The Thomson Medal went to Cawthron Institute chief executive Professor Charles Eason, for his work at the Nelson centre and his leadership in drug development and pest control, while the Callaghan Medal for science communication was awarded to high-profile University of Auckland geneticist Professor Peter Shepherd.
Professor Sally Brooker, of the University of Otago, was awarded the Hector Medal for designing and making molecules with exceptional properties such as the ability to act like a switch or magnet or to accelerate chemical reactions.
The Hutton Medal was presented to Dr Roger Cooper of GNS Science for his contributions to understanding the geological foundations and the earliest organisms of "lost continent" Zealandia and beyond, and for his role in maintaining and developing paleobiology expertise in New Zealand.
Victoria University Emeritus Professor Laurie Bauer received the Humanities Medal for his influential research in descriptive linguistics and Professor Cris Shore of the University of Auckland was awarded the Mason Durie Medal for his contributions to political anthropology and the study of organisations, governance and power.
Waikato University's Professor Ngahuia te Awekotuku - an acclaimed author, poet, critic and curator - received the Pou Aronui Award for her outstanding service to humanities-aronui over four decades.
Professor Tracey McIntosh, of the University of Auckland, was awarded the Te Rangi Hiroa Medal for advancing our understanding of enduring social injustices that undermine Maori wellbeing.
Professor Murray Cox, Massey University, was awarded the Te Rangi Hiroa Medal for his anthropological work to reconstruct processes of transformation and change in past societies using genetic data.
His research has revealed a number of social features from the past such as marriage rules and farming expansion in Southeast Asia.
The MacDiarmid Medal was presented to Professor Peter Tyler, of Victoria University, for designing and synthesising a new raft of potential drugs that target the enzymes of many diseases.
This has since led to the development of a newly approved lymphoma drug, Mundesine, that is giving patients new hope.
Professor Stephen Henry, of the Auckland University of Technology, was awarded the Pickering Medal for his development and commercialisation of a surface-modification technology called Kode Technology, which showed huge promise for therapeutic use including fighting cancer, reducing surgical infections and healing wounds.
Professor Kim Pickering, of the University of Waikato, was awarded the Scott Medal for her development of composite materials that were more sustainable.

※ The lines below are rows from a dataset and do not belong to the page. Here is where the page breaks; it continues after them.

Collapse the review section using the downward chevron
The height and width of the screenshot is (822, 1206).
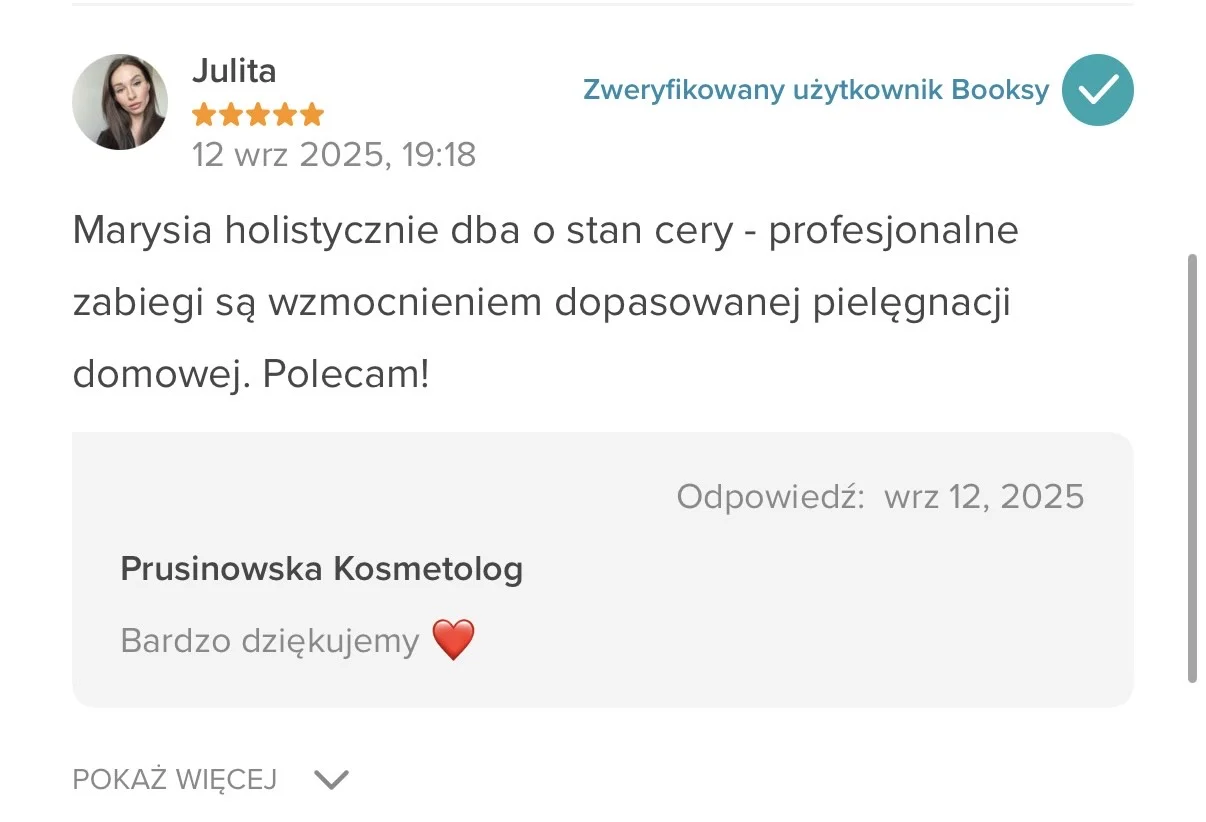(332, 778)
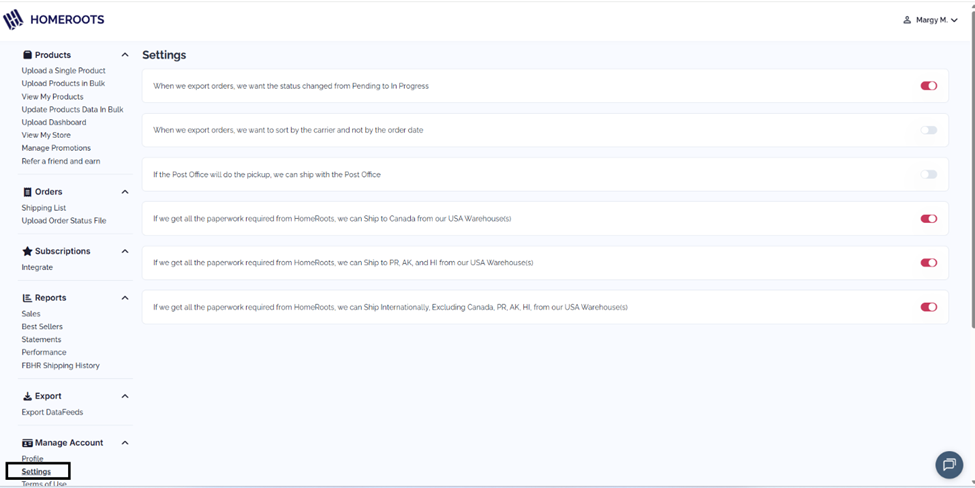Click the HomeRoots logo icon
This screenshot has height=488, width=975.
[x=13, y=20]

Many composite materials are not biodegradable or recyclable, but Pickering has used more sustainable materials as fibres for reinforcing, such as hemp, wood and harakeke or New Zealand flax.
Professor Ian Woodhead, of Lincoln Agritech, was awarded the Scott Medal for advancing electronic engineering, particularly in developing sensors for the agricultural and environmental sectors, including an electric fence performance sensor, and an electronic soil moisture sensor that allowed for more efficient irrigation systems.
Early career researchers honoured included Canterbury University's Associate Professor Geoff Rodgers, who received the Cooper Award; GNS Science's Dr Ian Hamling, who received the Hamilton Award; Auckland University's Dr Aroha Harris, who received the Royal Society Te Aparangi Early Career Researcher Award in Humanities; Otago University PhD student Ryan Thomas, who received the Hatherton Award; and Auckland University's Dr Danny Osborne, who was awarded the Royal Society Te Aparangi Early Career Research Award in Social Sciences.